* Begin PAGE EXCERPT *

Winning Discussions: Ad Hominem (Effective Pirating)
Logical fallacies are techniques that people use to make an argument appear convincing even when it is wrong. Learning how to identify and refute logical fallacies is one of the best ways to win in a discussion. Catching an opponent committing a fallacy will force him to retract his error or he will appear foolish or manipulative to his audience. There is a dark side to this. Once you learn to identify logical fallacies you will also be able to use them. Do not deliberately use them against fellow Pirates; it is extreme bad manners and you will most probably be caught out.
The Logical Fallacy – Ad Hominem
The term is Latin for “against the man”. This is where someone attacks the person who is making an argument instead of attacking the argument itself. It is the favourite weapon of trolls and politicians and should be despised by Pirates. Anyone making this sort of attack does not deserve the name of Pirate. Usually the attack made is untrue or a distortion of the facts but in any case it it the validity of the argument made that is in question. It may also take the form of impugning someone’s character and race and gender are often used. While always keeping in mind that the argument being attacked may well be incorrect, the person making the ad hominem attack is poisoning the atmosphere and undermining the democratic process in a pernicious way.

* End PAGE EXCERPT *
* Begin AVAILABLE DATA *

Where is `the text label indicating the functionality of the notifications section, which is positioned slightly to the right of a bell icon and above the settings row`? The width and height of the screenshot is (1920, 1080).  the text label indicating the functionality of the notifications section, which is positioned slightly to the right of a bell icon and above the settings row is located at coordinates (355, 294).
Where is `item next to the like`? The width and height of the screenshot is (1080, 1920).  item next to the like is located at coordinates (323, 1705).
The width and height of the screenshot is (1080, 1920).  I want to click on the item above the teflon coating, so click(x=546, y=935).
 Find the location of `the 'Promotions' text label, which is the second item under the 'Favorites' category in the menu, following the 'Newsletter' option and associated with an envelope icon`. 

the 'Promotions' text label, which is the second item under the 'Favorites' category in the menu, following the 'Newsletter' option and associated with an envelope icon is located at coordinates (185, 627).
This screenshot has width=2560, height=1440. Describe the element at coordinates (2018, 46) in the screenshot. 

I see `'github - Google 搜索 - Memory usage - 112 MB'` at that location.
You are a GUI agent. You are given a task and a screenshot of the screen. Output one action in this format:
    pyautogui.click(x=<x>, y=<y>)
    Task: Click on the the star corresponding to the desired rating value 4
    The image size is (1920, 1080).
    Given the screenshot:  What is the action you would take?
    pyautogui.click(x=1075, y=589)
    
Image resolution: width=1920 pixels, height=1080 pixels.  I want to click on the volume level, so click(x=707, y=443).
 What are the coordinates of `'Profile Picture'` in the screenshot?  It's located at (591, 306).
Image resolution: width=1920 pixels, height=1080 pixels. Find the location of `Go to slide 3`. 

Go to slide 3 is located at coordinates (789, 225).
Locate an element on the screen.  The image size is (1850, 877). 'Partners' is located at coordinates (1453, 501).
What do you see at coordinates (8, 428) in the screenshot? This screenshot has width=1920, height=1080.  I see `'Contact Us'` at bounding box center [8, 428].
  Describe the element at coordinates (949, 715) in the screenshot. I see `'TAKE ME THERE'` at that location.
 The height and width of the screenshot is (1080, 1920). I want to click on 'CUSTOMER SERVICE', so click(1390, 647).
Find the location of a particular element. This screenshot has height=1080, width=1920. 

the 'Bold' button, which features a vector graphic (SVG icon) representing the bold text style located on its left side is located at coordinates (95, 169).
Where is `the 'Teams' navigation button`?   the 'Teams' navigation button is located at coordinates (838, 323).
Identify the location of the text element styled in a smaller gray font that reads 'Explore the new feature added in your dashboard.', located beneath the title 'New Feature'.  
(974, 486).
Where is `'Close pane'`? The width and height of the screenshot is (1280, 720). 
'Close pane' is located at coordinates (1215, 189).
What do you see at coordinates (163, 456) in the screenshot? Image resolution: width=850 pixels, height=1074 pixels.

* End AVAILABLE DATA *

◆ **GIVEN REQUEST 1**
Can you copy out again the records from their start through the line containing "so click(x=546, y=935)."?
◆ **GIVEN REQUEST 2**
How would the piece on the ad hominem fallacy go on from where it stops?
The text has no connection to the records.

◆ **TASK OUTPUT 1**
Where is `the text label indicating the functionality of the notifications section, which is positioned slightly to the right of a bell icon and above the settings row`? The width and height of the screenshot is (1920, 1080).  the text label indicating the functionality of the notifications section, which is positioned slightly to the right of a bell icon and above the settings row is located at coordinates (355, 294).
Where is `item next to the like`? The width and height of the screenshot is (1080, 1920).  item next to the like is located at coordinates (323, 1705).
The width and height of the screenshot is (1080, 1920).  I want to click on the item above the teflon coating, so click(x=546, y=935).

◆ **TASK OUTPUT 2**
Any Pirate who continues to attack fellow Pirates in this way, despite warnings, should not allowed to continue in the Party. There can be no “free speech” defence for malicious attacks withing the Party.
See also Poisoning the Well
Sara is a feminist so what she said is rubbish. Jack is a men’s rights proponent so what he said is anti women.
John has a mental illness so you can see why he said that.
Ali is a Muslim so his attitudes are tainted by jihadism.
Joan’s husband is a banker so she has no moral right to speak on behalf of the poor.
You can read more about the ad hominemlogical fallacy in a wikipedia post and logical fallacies in general in this wikipedia article.
Remember that just because someone commits a logical fallacy it does not mean their argument is necessarily incorrect. If you have the time and resources then use the principles of scepticism to test their reasoning objectively.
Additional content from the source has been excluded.